(Item position data)
** BEGIN **
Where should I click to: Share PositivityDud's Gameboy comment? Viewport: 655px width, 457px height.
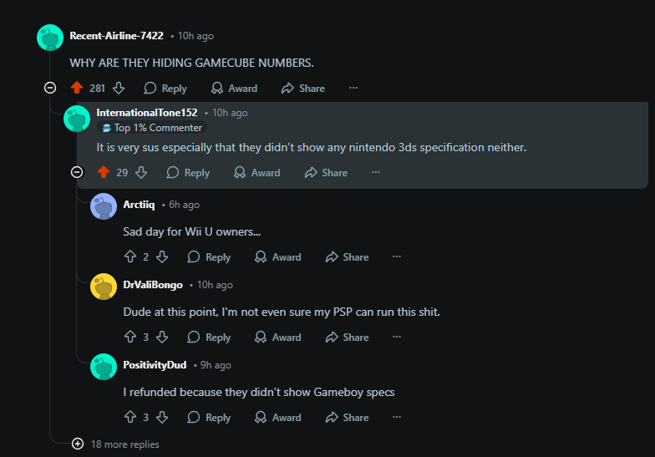click(x=347, y=417)
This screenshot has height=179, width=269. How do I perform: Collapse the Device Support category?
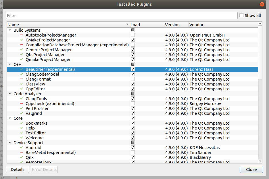(9, 142)
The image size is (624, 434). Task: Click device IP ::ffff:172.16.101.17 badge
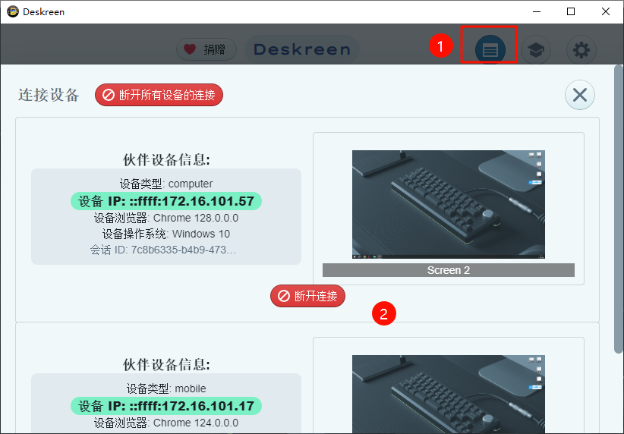166,406
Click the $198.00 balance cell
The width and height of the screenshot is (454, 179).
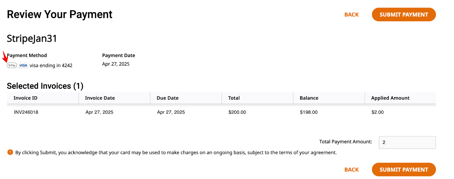pos(309,112)
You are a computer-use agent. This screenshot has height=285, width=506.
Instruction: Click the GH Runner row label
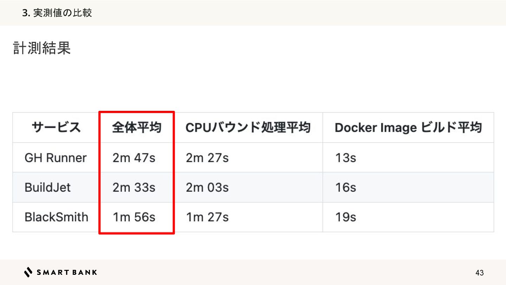click(56, 158)
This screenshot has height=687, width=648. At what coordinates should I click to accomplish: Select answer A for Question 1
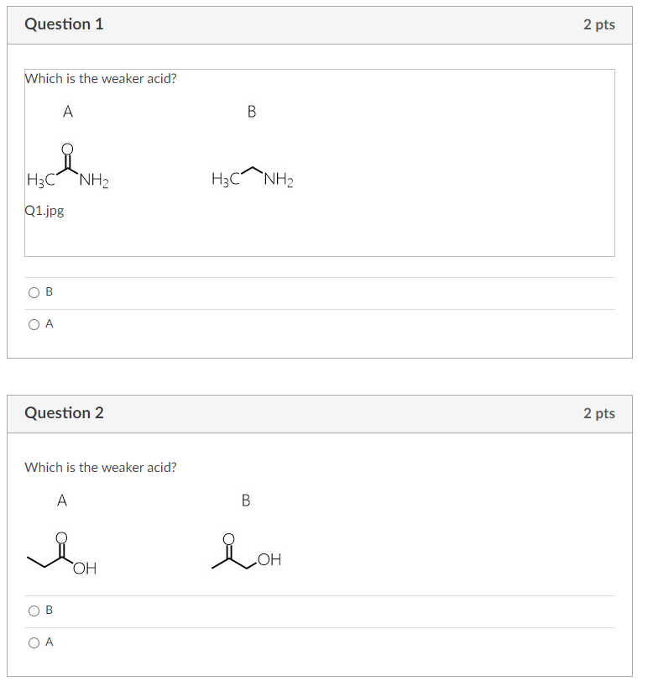pyautogui.click(x=34, y=324)
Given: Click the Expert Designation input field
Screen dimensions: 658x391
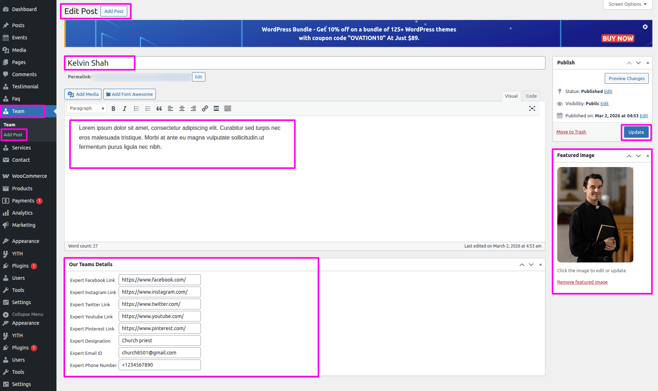Looking at the screenshot, I should pyautogui.click(x=159, y=341).
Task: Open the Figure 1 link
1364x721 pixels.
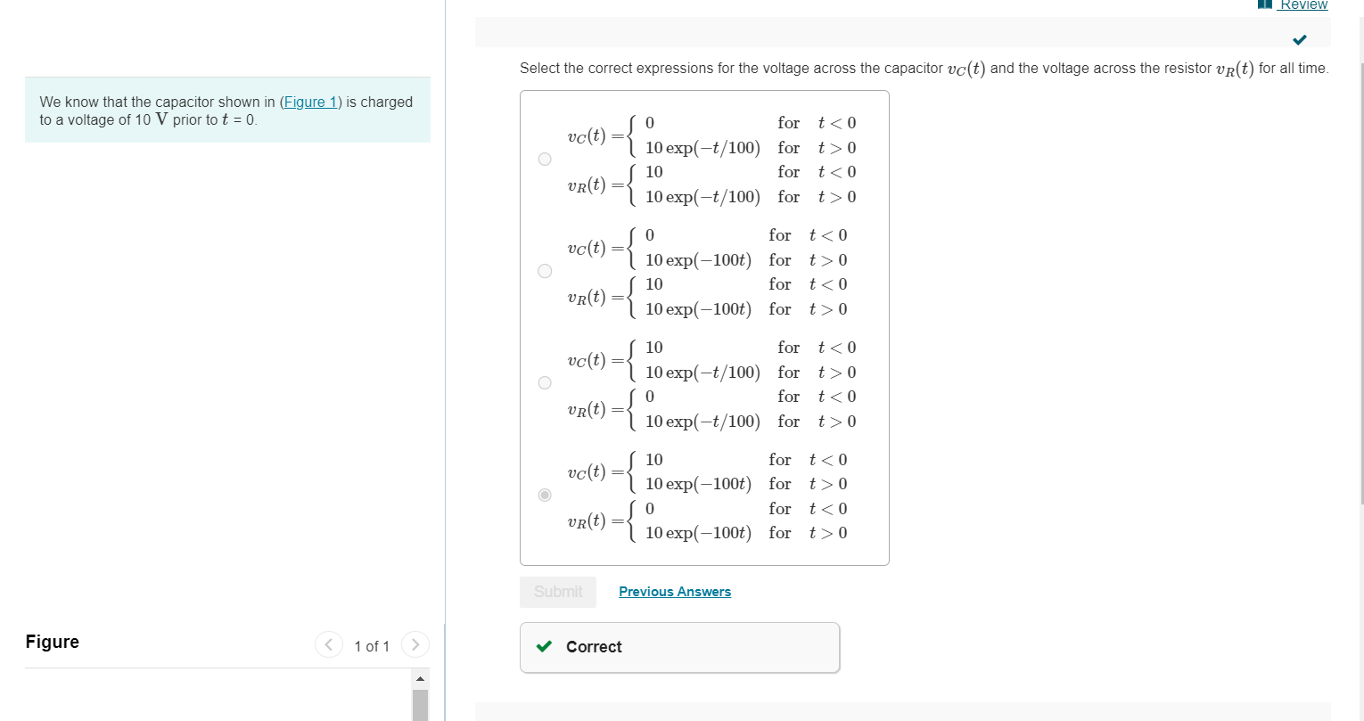Action: click(309, 102)
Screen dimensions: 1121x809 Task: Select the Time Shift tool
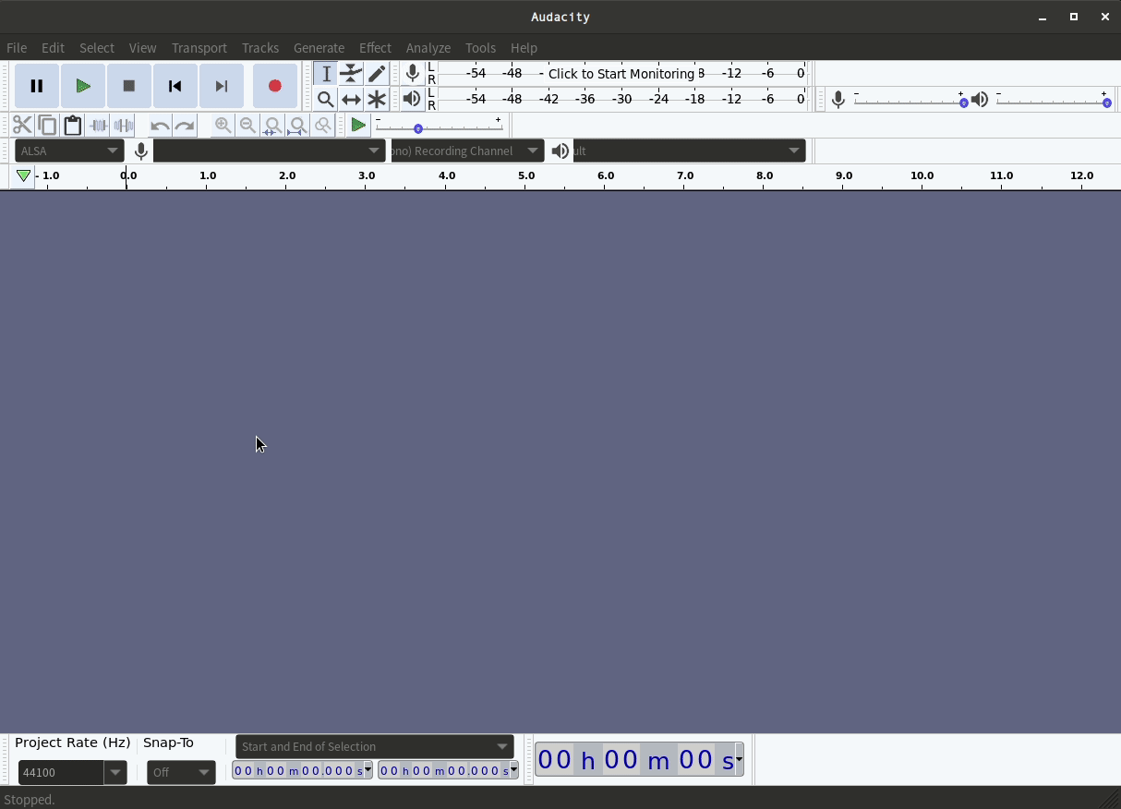coord(351,99)
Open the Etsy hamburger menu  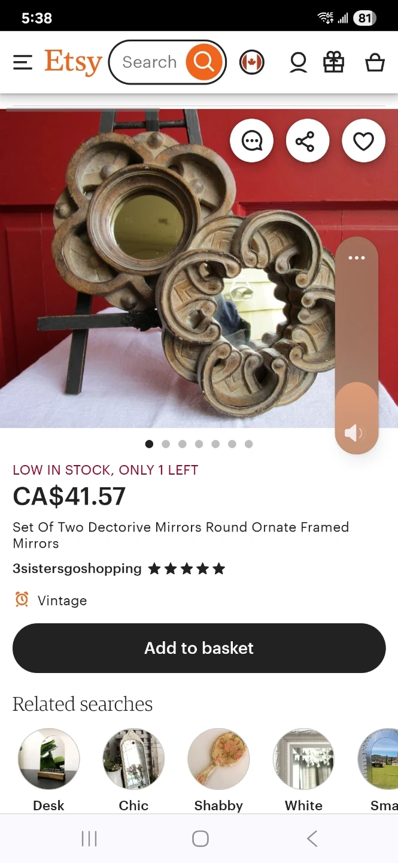(23, 62)
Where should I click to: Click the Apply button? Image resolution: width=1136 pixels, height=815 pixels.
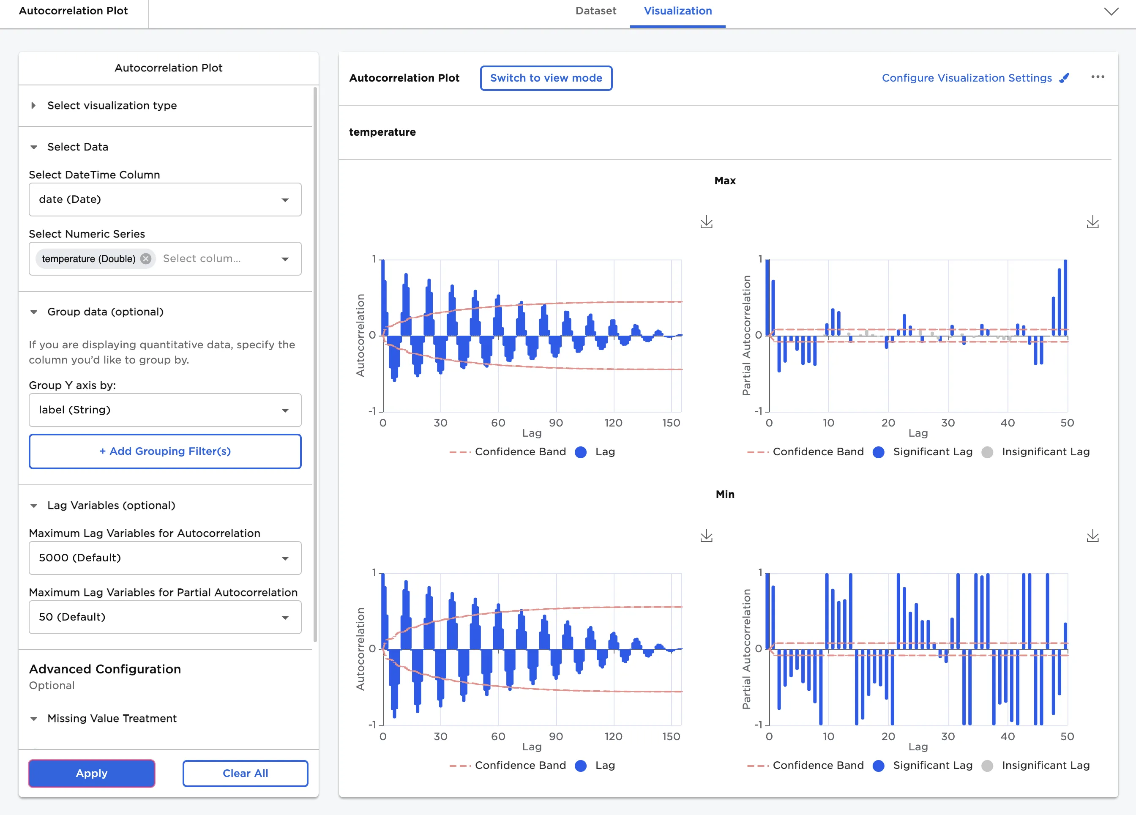pyautogui.click(x=91, y=773)
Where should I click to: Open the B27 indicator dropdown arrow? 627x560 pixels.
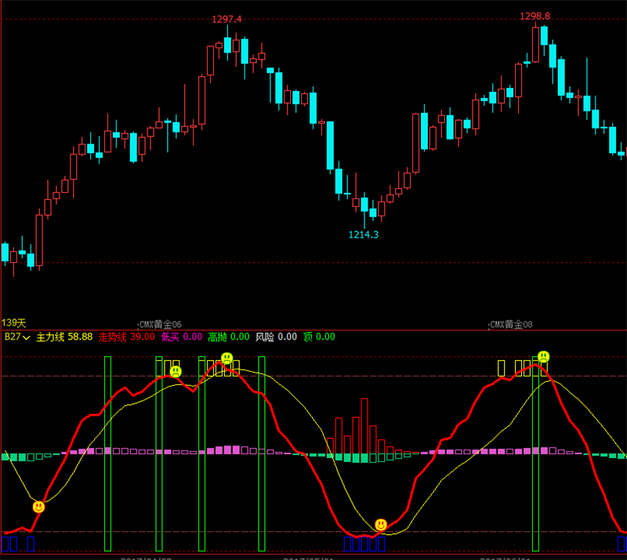point(27,337)
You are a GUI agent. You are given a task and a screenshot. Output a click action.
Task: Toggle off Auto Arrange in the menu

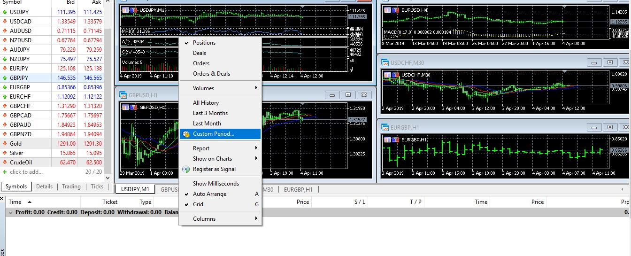click(209, 194)
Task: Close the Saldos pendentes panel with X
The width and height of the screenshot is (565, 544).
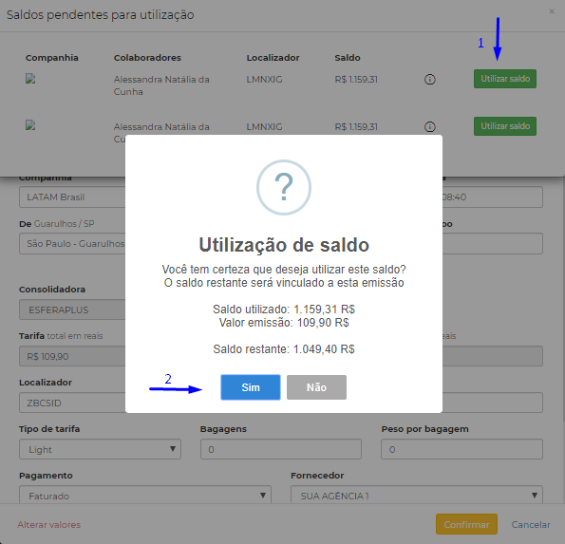Action: point(552,11)
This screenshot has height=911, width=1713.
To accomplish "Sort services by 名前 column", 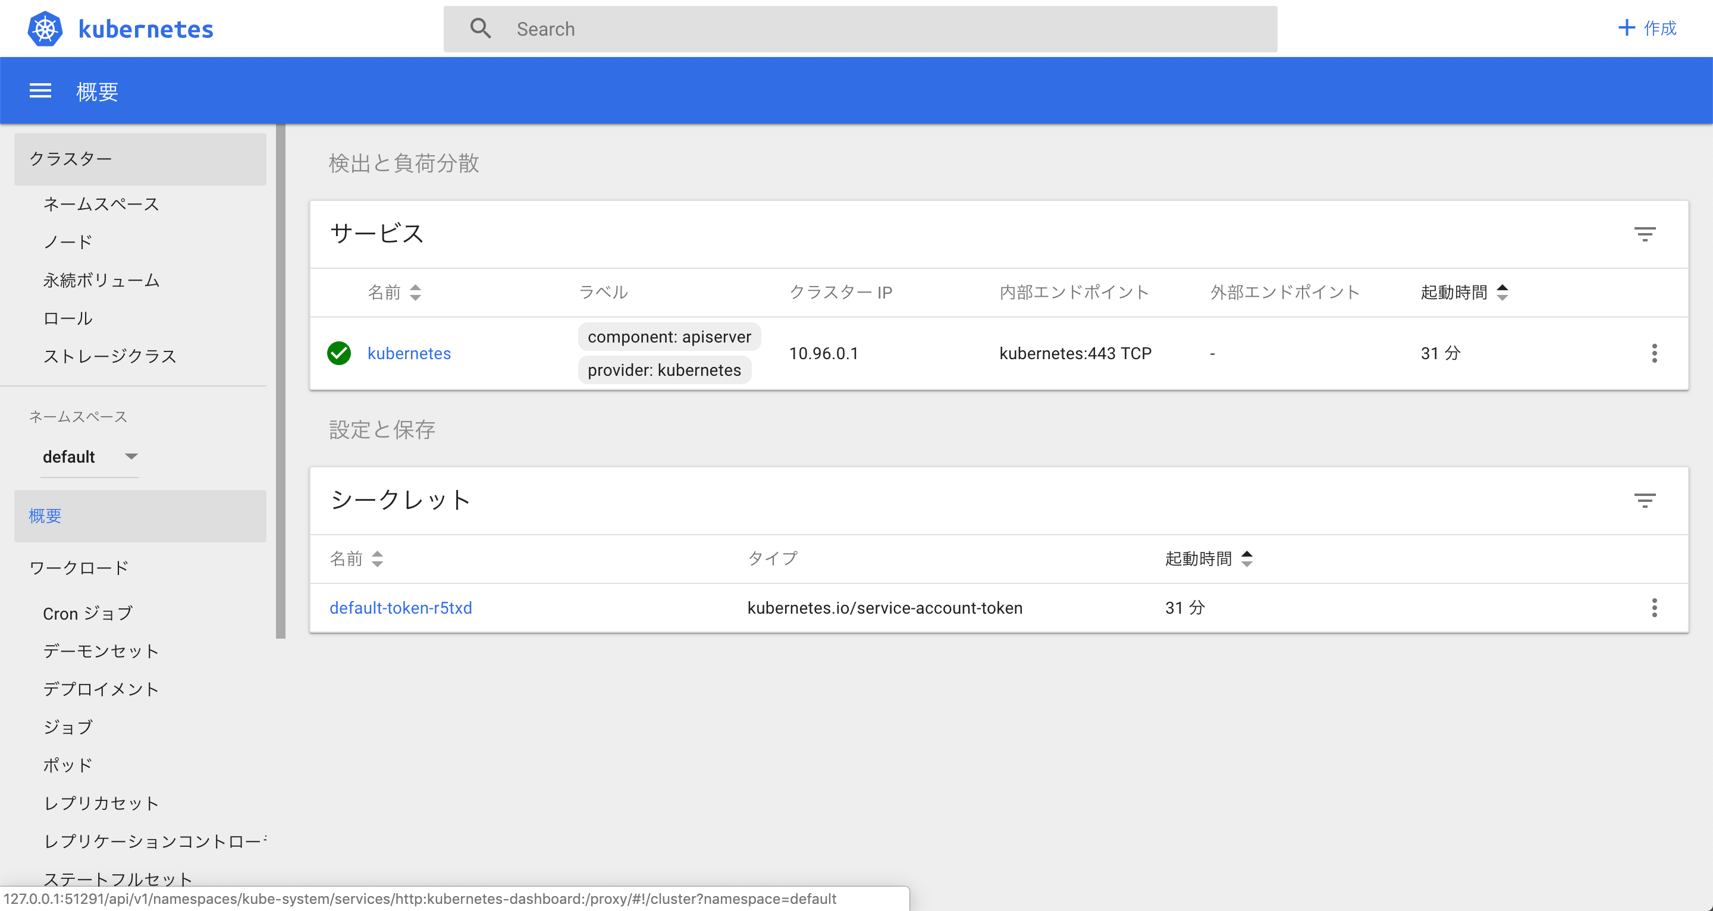I will [x=394, y=292].
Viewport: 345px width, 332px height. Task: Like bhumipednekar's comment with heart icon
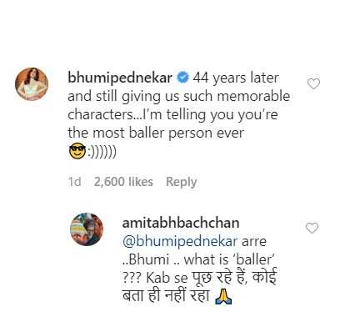pyautogui.click(x=313, y=83)
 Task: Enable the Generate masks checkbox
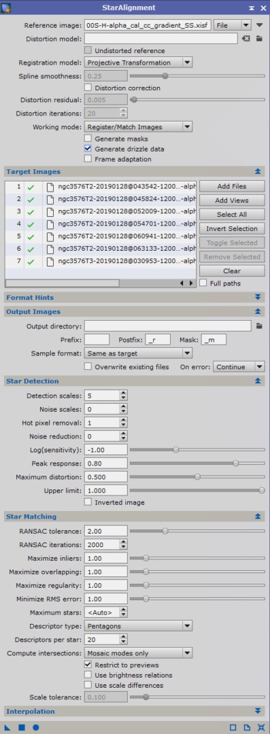click(x=88, y=139)
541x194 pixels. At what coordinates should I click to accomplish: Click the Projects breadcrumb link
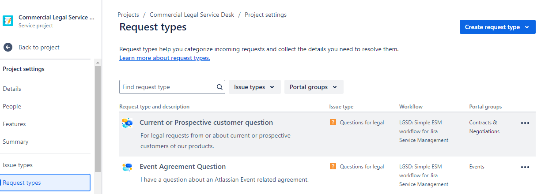(x=128, y=15)
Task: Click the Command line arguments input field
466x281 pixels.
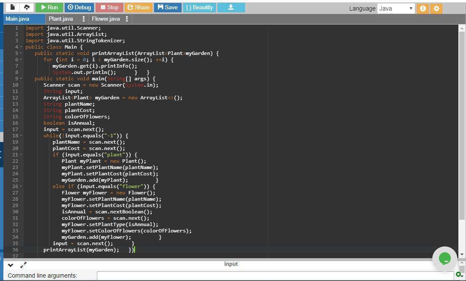Action: tap(275, 276)
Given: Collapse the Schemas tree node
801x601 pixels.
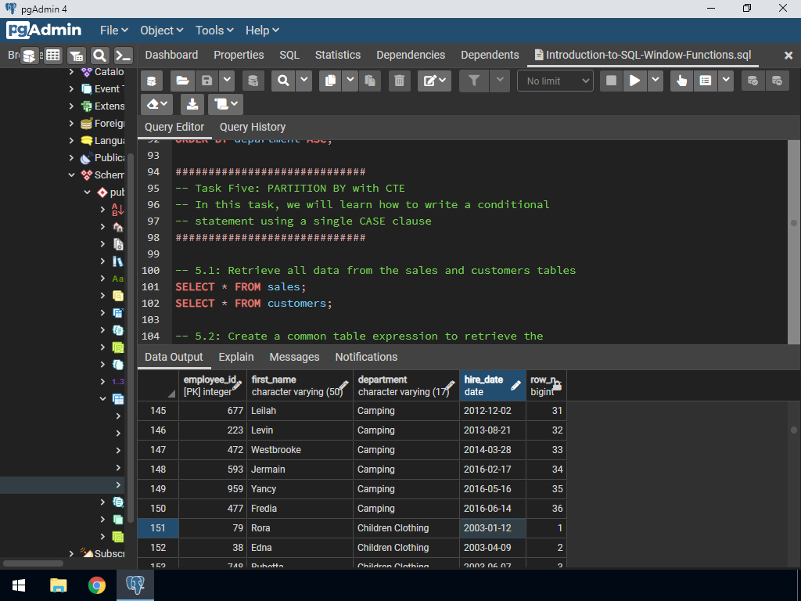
** END **
→ Goal
Edit the data from the line with "Task: Click the" through the end of the data, replacing "Schemas" with "Tables" and leaving everything else unchanged. Leave the pictures out of your answer.

→ Response
Task: Click the Command line arguments input field
466x281 pixels.
Action: tap(275, 276)
Given: Collapse the Tables tree node
801x601 pixels.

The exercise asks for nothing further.